ナターリヤ、エドゥアルド、ルカスと紹介された3人は、遠慮という言葉を知らないかのように僕の全身をじろじろと見やった。

「ふーん。お前がさくらの片思いの相手、ねえ」
「そのスマートウォッチ、クールだな。どこのメーカーのだ?」
「やだ、こんなイケメンどこで捕まえたの?さくら、頑張って落としなさいよ!」
「ちょ、ちょっと3人とも!安室さん困ってるから……!」

慌てて取り成すようにさくらが僕の前に出る。その時鼻腔を擽ったのはファンデーションの香りで、首筋をカバーするようにという僕の忠告が聞き入れられたことを知った。

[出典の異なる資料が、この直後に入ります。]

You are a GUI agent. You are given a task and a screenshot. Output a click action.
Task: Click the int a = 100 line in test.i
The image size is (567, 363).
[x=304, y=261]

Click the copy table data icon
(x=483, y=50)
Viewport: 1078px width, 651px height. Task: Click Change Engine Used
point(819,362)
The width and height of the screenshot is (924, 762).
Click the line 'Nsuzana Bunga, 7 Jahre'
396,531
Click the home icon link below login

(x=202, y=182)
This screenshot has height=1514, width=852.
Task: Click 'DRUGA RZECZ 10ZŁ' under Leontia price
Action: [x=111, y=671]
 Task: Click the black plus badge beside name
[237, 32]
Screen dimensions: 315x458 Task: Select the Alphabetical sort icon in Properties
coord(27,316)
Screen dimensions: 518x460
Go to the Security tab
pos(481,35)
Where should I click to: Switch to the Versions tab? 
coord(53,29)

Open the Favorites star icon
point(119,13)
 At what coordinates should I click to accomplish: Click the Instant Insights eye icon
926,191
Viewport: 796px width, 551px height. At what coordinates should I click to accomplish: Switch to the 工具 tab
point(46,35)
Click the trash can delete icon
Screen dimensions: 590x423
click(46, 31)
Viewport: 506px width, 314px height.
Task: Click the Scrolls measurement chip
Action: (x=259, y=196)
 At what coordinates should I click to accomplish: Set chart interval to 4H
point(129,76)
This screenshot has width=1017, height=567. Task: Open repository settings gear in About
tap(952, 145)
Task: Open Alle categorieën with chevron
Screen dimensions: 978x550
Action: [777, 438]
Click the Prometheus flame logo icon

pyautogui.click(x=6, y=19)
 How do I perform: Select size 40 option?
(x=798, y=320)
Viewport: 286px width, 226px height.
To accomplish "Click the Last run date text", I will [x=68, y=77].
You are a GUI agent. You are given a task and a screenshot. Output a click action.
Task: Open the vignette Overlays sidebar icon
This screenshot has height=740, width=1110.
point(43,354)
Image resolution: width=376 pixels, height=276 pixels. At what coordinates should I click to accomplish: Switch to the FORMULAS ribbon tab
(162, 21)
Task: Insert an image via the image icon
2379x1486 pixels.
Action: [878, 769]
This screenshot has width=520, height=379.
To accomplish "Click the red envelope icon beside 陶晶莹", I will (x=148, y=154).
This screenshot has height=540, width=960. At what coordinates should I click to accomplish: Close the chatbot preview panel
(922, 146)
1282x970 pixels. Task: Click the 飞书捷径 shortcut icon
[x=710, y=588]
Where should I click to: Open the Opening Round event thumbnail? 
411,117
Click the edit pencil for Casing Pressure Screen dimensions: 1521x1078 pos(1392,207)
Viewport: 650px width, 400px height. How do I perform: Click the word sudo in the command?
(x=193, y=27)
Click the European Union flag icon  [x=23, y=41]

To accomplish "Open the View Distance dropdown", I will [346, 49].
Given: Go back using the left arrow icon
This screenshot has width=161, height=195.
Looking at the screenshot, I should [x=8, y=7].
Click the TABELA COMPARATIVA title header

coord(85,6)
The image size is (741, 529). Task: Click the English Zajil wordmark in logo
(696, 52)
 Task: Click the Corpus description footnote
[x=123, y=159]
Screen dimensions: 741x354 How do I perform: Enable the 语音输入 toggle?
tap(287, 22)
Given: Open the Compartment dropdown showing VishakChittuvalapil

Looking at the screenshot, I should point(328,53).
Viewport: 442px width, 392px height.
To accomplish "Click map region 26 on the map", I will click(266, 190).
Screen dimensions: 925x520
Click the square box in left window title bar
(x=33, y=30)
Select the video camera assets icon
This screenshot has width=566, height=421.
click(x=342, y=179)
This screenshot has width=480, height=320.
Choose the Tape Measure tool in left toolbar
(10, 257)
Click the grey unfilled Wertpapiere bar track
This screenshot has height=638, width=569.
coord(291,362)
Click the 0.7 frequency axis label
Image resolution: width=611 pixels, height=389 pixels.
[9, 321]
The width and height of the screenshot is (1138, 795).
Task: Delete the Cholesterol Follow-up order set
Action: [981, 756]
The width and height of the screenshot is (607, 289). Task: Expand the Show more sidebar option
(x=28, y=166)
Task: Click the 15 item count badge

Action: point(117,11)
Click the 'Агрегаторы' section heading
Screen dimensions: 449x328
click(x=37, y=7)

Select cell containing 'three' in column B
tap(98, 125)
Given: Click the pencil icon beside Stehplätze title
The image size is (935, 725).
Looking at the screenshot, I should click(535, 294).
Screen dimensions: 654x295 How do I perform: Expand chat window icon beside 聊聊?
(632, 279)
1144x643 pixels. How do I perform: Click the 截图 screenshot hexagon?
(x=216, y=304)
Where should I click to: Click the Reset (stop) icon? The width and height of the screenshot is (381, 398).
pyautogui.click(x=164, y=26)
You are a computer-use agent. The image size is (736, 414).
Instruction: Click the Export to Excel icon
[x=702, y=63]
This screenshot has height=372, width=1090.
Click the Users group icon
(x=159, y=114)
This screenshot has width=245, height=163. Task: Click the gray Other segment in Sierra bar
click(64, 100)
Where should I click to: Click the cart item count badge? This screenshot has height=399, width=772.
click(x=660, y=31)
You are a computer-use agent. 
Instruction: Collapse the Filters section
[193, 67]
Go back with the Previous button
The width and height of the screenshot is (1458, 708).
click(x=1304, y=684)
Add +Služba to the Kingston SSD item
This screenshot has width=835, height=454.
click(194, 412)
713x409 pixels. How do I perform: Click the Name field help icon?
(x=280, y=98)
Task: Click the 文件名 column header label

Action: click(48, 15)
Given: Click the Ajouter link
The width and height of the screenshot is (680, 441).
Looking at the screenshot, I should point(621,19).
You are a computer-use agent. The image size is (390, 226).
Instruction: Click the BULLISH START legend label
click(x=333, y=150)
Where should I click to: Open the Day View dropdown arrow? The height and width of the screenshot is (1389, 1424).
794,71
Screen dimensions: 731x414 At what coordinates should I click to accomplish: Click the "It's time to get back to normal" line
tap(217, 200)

半年前に半壊してしまった東都水族館も、今はすっかり元の姿を取り戻している。組織によって爆破させられた観覧車も、土台が崩壊しなかった1輪だけが残って稼働していた。
ここで起こった事件が、僕達の関係を大きく変えた。

「ごめんなさい、安室さん。急にお呼びしたのに、失礼なことばっかり言って」
「いえいえ、気にしないでください。愉快な方たちで楽しいですよ」

僕はさくらに笑顔を向けると、その表情のまま彼女の友人たちに向き直った。

「初めまして、さくらさんの友人の安室透と言います。みなさんは日本は初めてですか?」
「英語も上手なのね。一体どこに欠点があるのかしら?」
「こらこら、ナターシャ。人の欠点を探すよりも、いいところを探した方が楽しいぞ」
「ああ、初めてさ。日本の女の子は皆魅力的だね!ヤマトナデシコって奴かい?」

勿論、さくらが一番可愛いけどな!と言ってエドゥアルドは彼女の肩を抱き寄せた。後で覚えてろ、このナンパなイタリア男が。
僕の怒りのオーラを感じ取ったのか、彼女はびし、とエドゥアルドの胸に指を突き付けた。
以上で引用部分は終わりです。